NYC 2014

Last month, the New York Times ran a series of articles focused on the life of Dasani, bigstock-New-York-loves-me-19847534a young girl living in poverty. The five-part series was beautifully written and used Dasani’s family and school life as a window into the psychologically windowless experience of poverty.

The article brought forth a shocking data point: almost half of all New Yorkers live at or below the poverty line. One in five American children live in poverty, a number only rivaled by Romania. As NYC, and many other cities across the US, experienced a rebirth in the past decade, the number of people who have fallen kept pace with this growth in a desperate, inverse fashion. The experience of desperation is one that roughly half the US population dances with at least once in a lifetime.

This backdrop heralded the start of 2014, a year of contrasts, exemplified by tensions erupting across NYC: the DeBlasio era vs. the Bloomberg years, NY’s wealthy vs. poor (without much in between), an $800,000 average price for an apartment in Manhattan vs. what the average person can afford. It is a year born from tension.

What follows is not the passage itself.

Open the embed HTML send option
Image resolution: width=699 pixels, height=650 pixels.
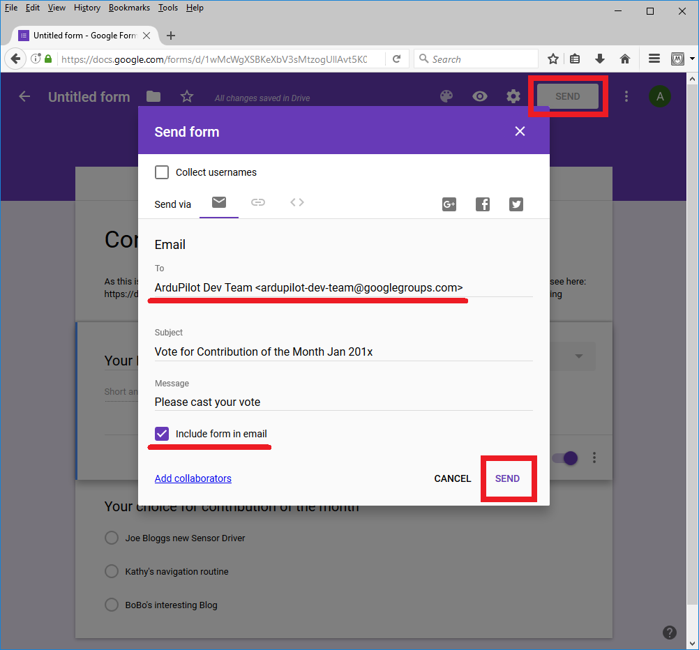click(x=297, y=202)
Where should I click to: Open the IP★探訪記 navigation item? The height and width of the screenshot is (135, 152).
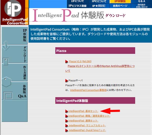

I feel such tension myself, in my own professional life. The year began with a fantastic assignment working on a merger integration. Anyone who has done this work knows how all-consuming it is. The tension I feel is my own balancing act – how to open space for current and prospective clients, how to keep engaged in family needs, how to keep my health in check. I even feel the tension of getting this blog entry written and published. Don’t mistake this for complaining…I welcome this tension because, frankly, it is the result of progress. But tension is still tension and maintaining the proper balance point is hard.

I go back to myself. Last year, in this blog, I broached the concept of balance a few times (All Work and No Play, Workplace Warriors). I’ll confess that my interest in the topic peaks when I am in a period of imbalance. But the value of experimenting with balance is no less relevant when the need is pressing. This is what I tell myself.

So, like the cash strapped New Yorker coveting a pre-War one bedroom on Riverside Drive, I focus on using the tension to bring me forward. It is said that to get to something you have to go through something, and it is this axiom I hold as I articulate my own prescription for going through the tension:

  1. Bring compassion, for yourself and others, to the opening second of each activity.
  2. Be clear about what you promise, and meet it.
  3. Remember that completion is your friend; multi-tasking is not.
  4. Be grateful for what rides alongside the tension (work, change, inclusion)

Taken as a whole, this imbalance – this tension – should be accepted with a kind of gratitude. I am not skirting with poverty. I am not without a home. Even with long days and work-heavy nights, I am better than just OK. In fact, I am fantastic.

Adding to these obvious and fortunate riches will be what awaits me if I manage gracefully during these times, wisdom. A kind of wisdom I can bring forward to the next assignment, the next job. A wisdom that, I suspect, only emerges from what I swear, when I am over-tired, that I will never do again.

As for now, I’ll just follow my own cure in fits and starts, and see where this tension leads.